▶ [Brief]: In the piece on online coffee auctions in Kenya, how much did Ueshima Coffee Co. of Japan pay for each of its two 110-pound bags?

Cyber Sales Offers Hope To Coffee
Farmers
KENYA -
Coffee is Kenya's fourth-largest earner of foreign exchange, so when
coffee is in trouble, Kenya is in trouble. Americans are paying up to $4
a pop at Starbucks for a latte made of Kenya's finest arabica coffee
while farmers in Kenya have been uprooting trees because there was no
money in the crop. Something was wrong with this picture, and Titus
Gitau, a 34-year-old Kenyan entrepreneur, got it. It was the lack of
demand, which was high in the USA, Europe and Japan. It was the
distribution system in which all the profit was eaten by the many levels
of middlemen. Working with the Specialty Coffee Association of America,
the two helped set up the East African Fine Coffee Association and held
their first on-line coffee auction in April 2002 on
Africanlion.com.
Modeled after the world's first Internet coffee auction in Brazil in
1999, they were confident African coffee producers could offer their
product in the same way. "The essence of our plan is to create the
premier Internet commodity exchange to support trade in African soft
commodities such as tea, coffee, cocoa and macadamia," Gitau said.
Ueshima Coffee Co. of Japan paid $453 each for two 110-pound bags --
$106 more than the same coffee earned on the trading floor at Nairobi's
weekly auction.

▶ [Recorded data]:
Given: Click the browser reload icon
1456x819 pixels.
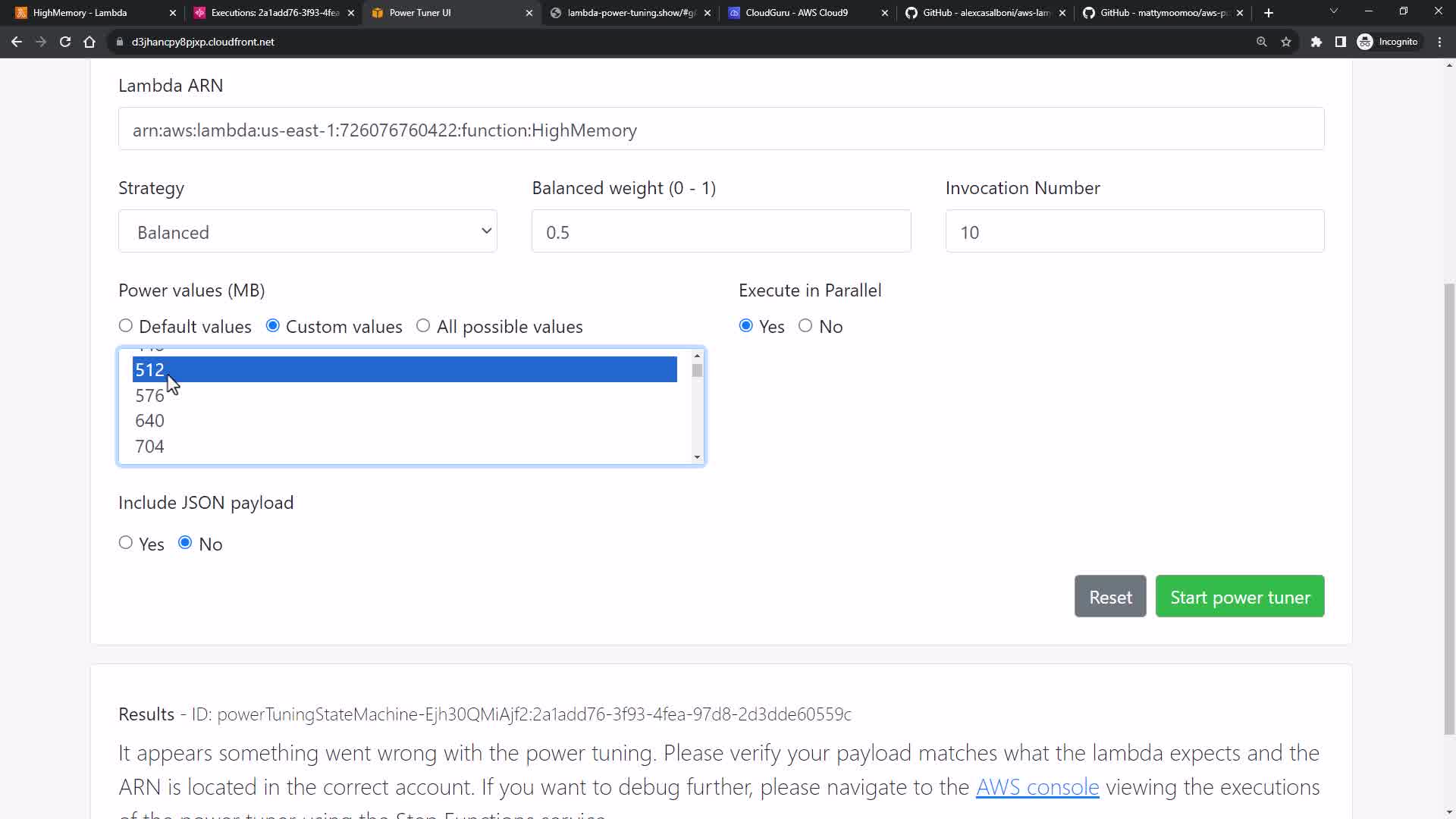Looking at the screenshot, I should point(65,42).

▶ [Result of the exercise]: $453 per bag.